DATASET RECORDS:

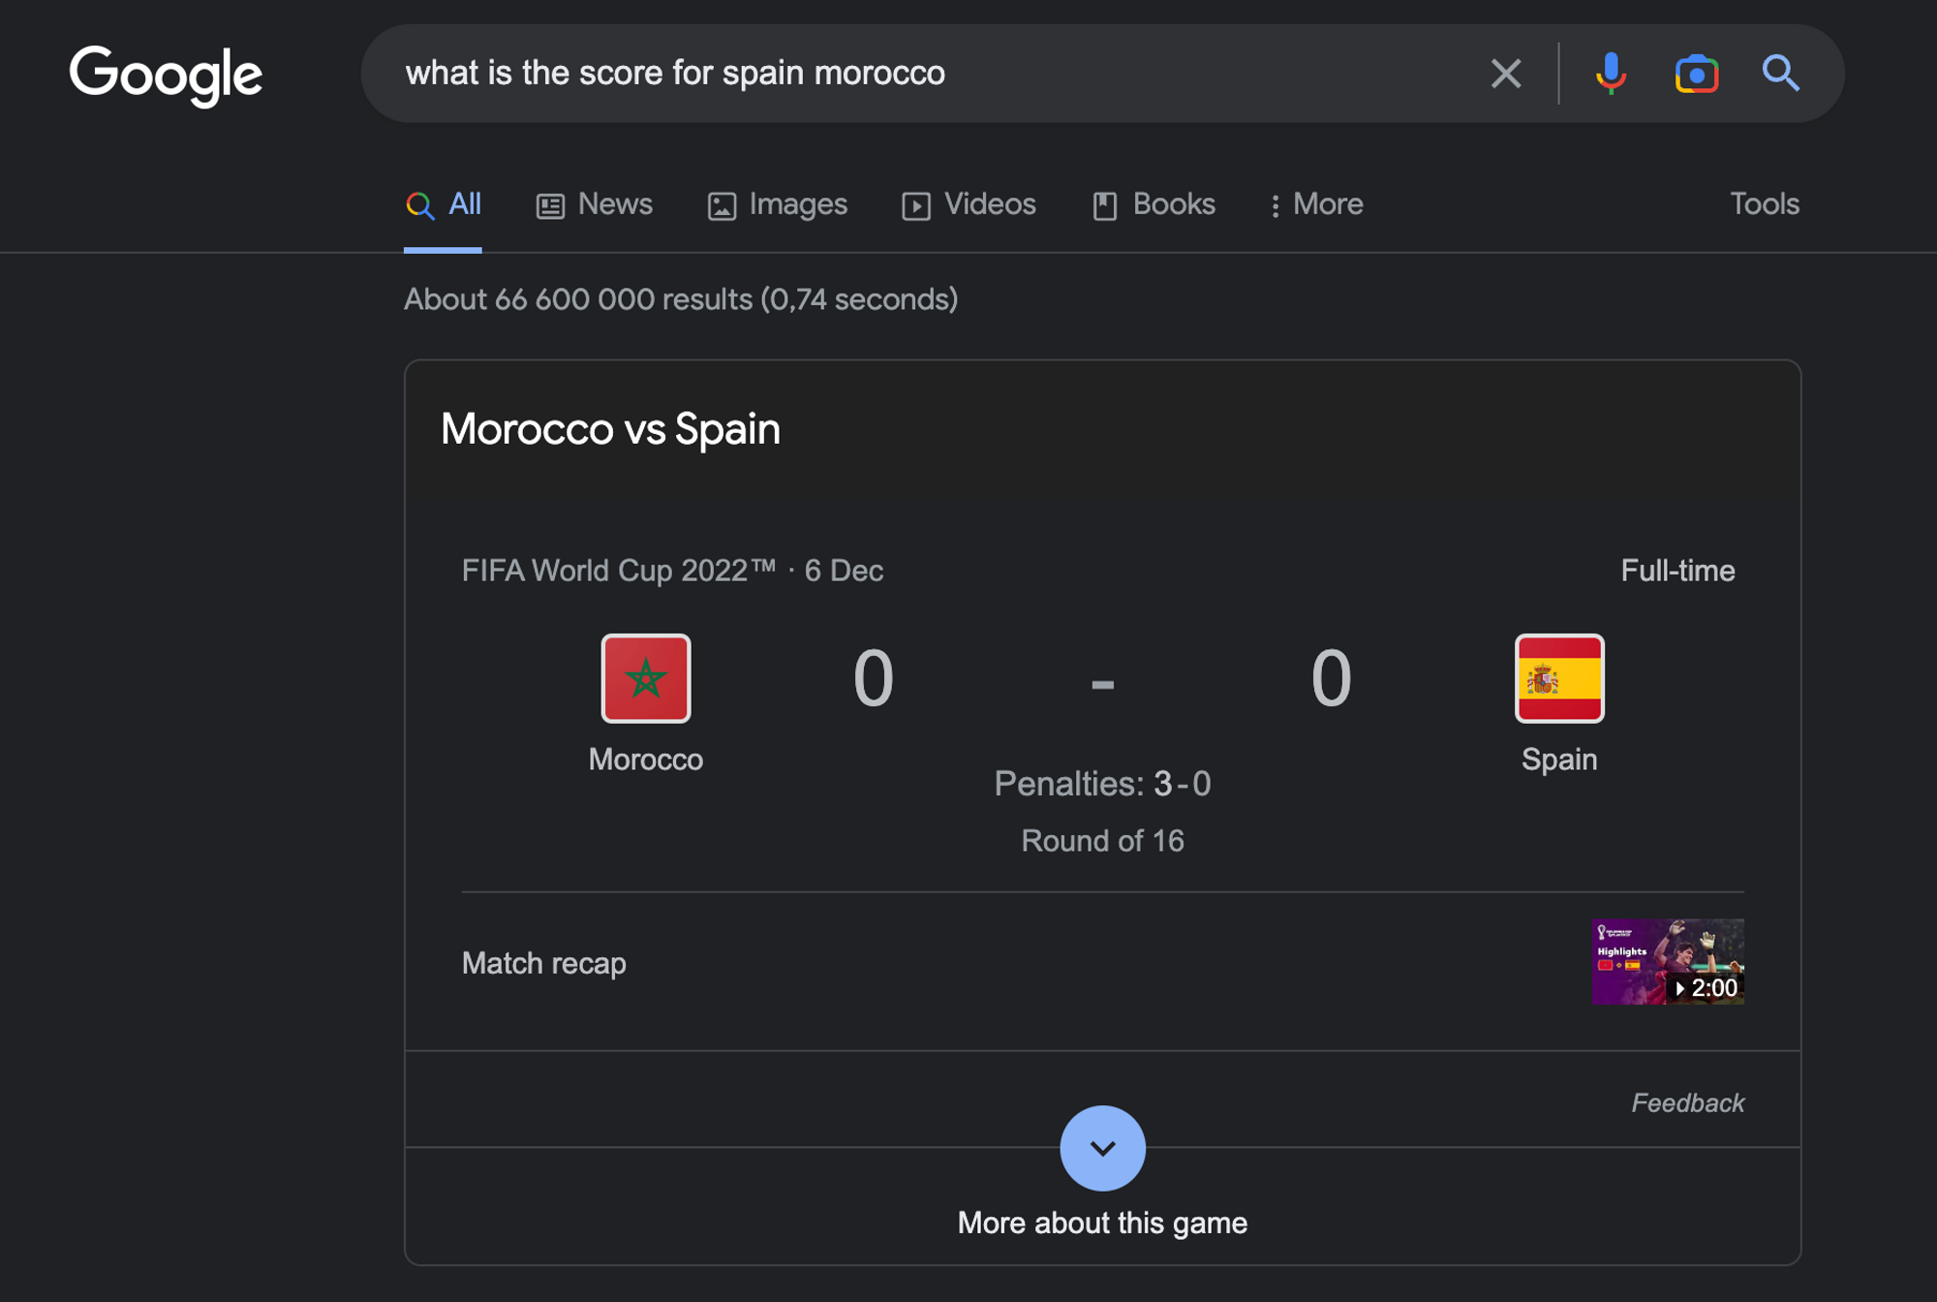Switch to the News tab
Image resolution: width=1937 pixels, height=1302 pixels.
[595, 204]
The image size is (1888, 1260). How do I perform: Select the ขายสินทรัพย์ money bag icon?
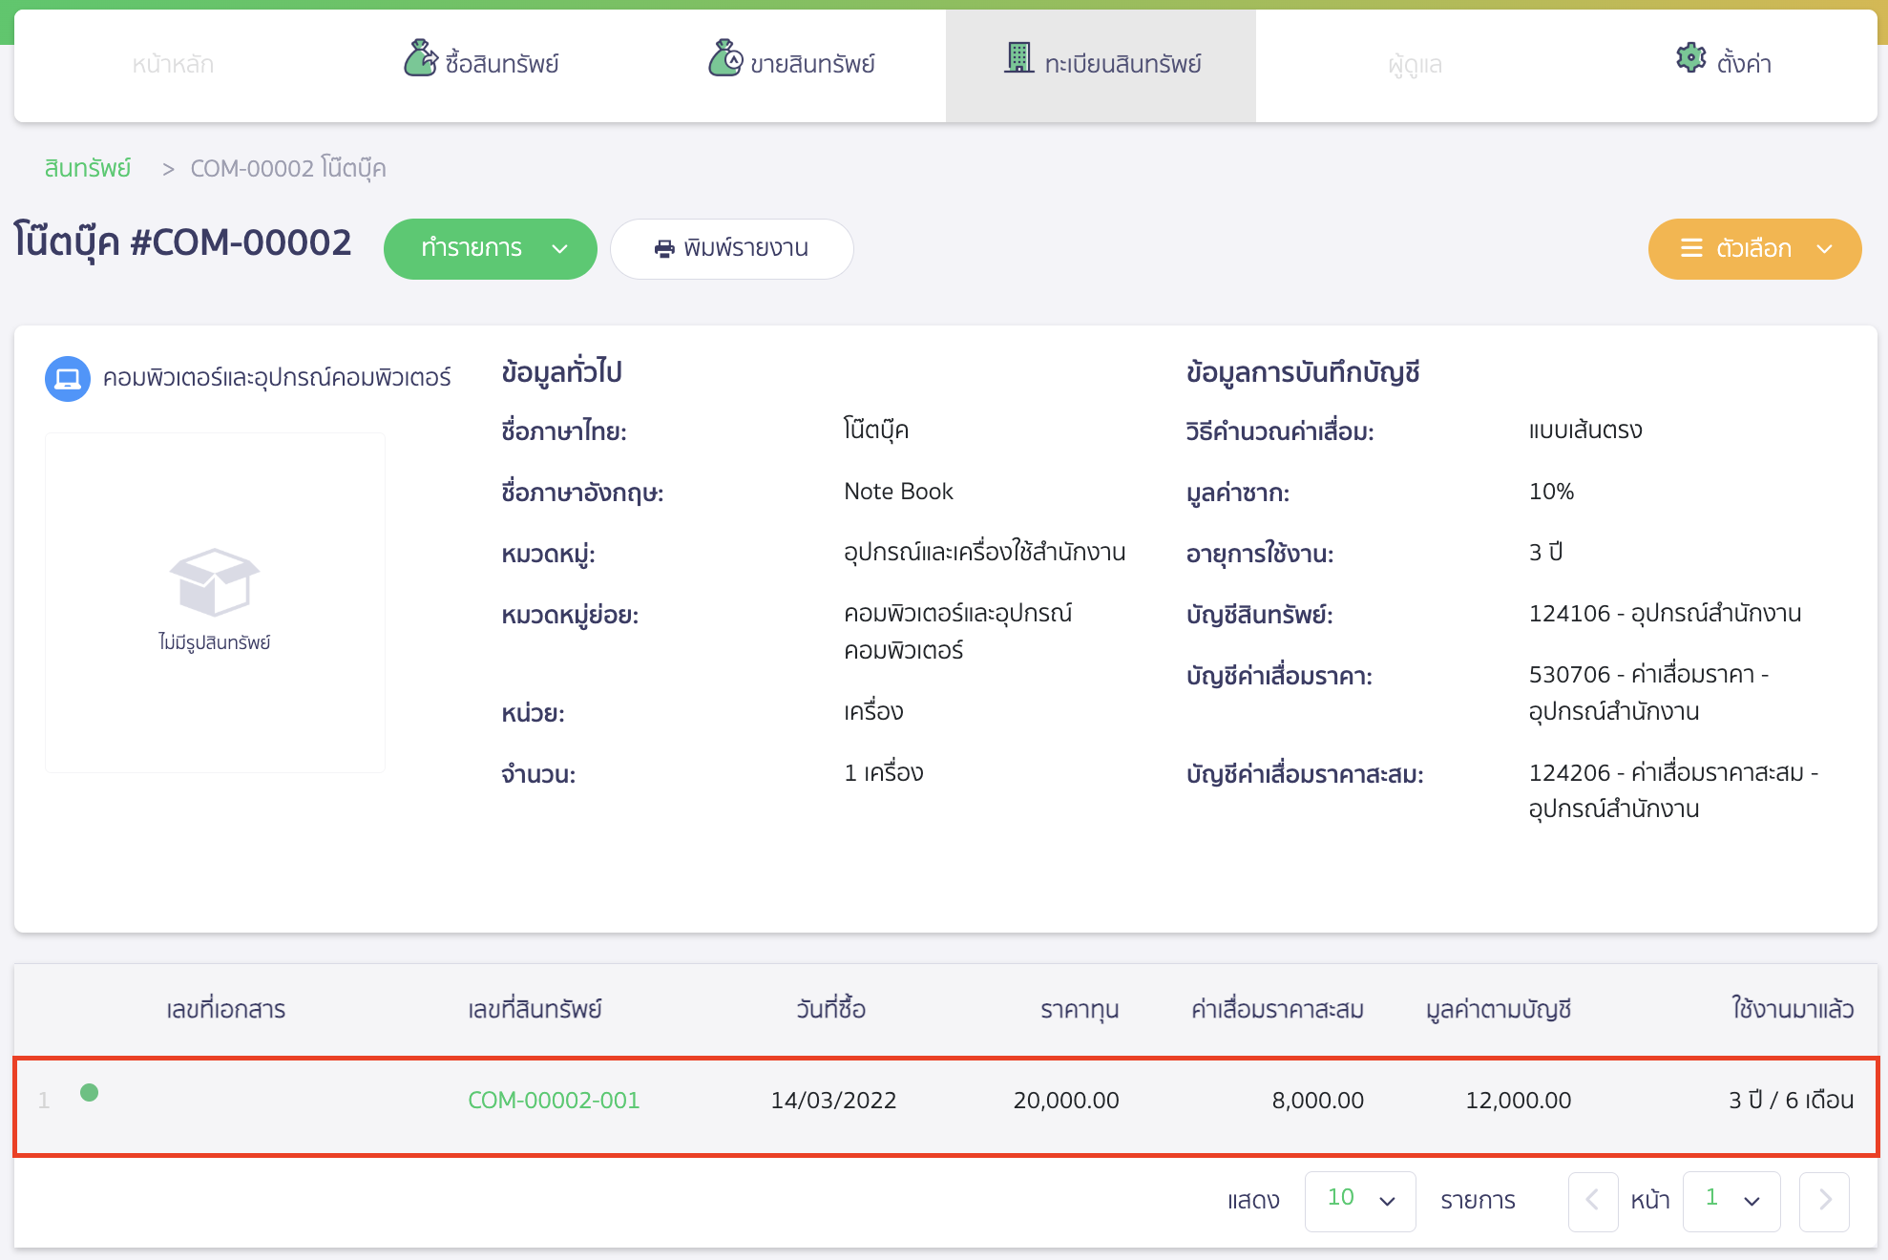[725, 59]
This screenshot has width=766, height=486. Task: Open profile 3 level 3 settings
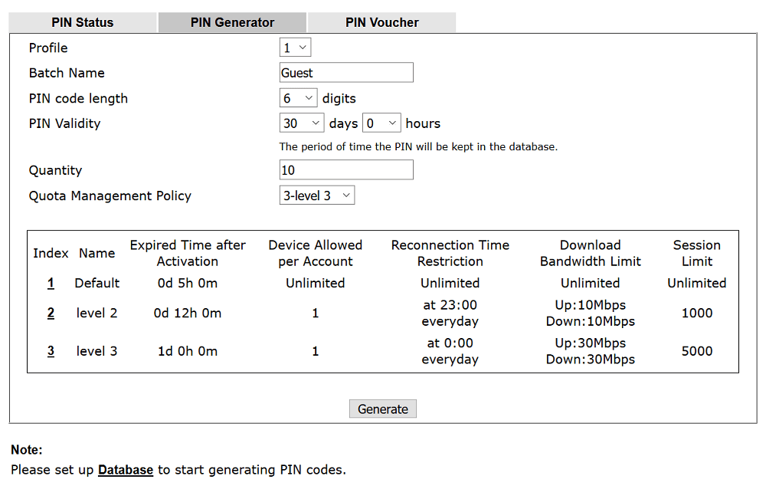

WHAT YOU NEED TO DO: Render every line of the rows above as a Markdown table with the columns Number and Line, numbering the lines in order and skipping any blank ones. Omit the pictures.

THE RESULT:
| Number | Line |
|---|---|
| 1 | Switch to the News tab |
| 2 | Image resolution: width=1937 pixels, height=1302 pixels. |
| 3 | [595, 204] |
| 4 | The image size is (1888, 1260). How do I perform: Select the ขายสินทรัพย์ money bag icon? |
| 5 | [725, 59] |
| 6 | This screenshot has width=766, height=486. Task: Open profile 3 level 3 settings |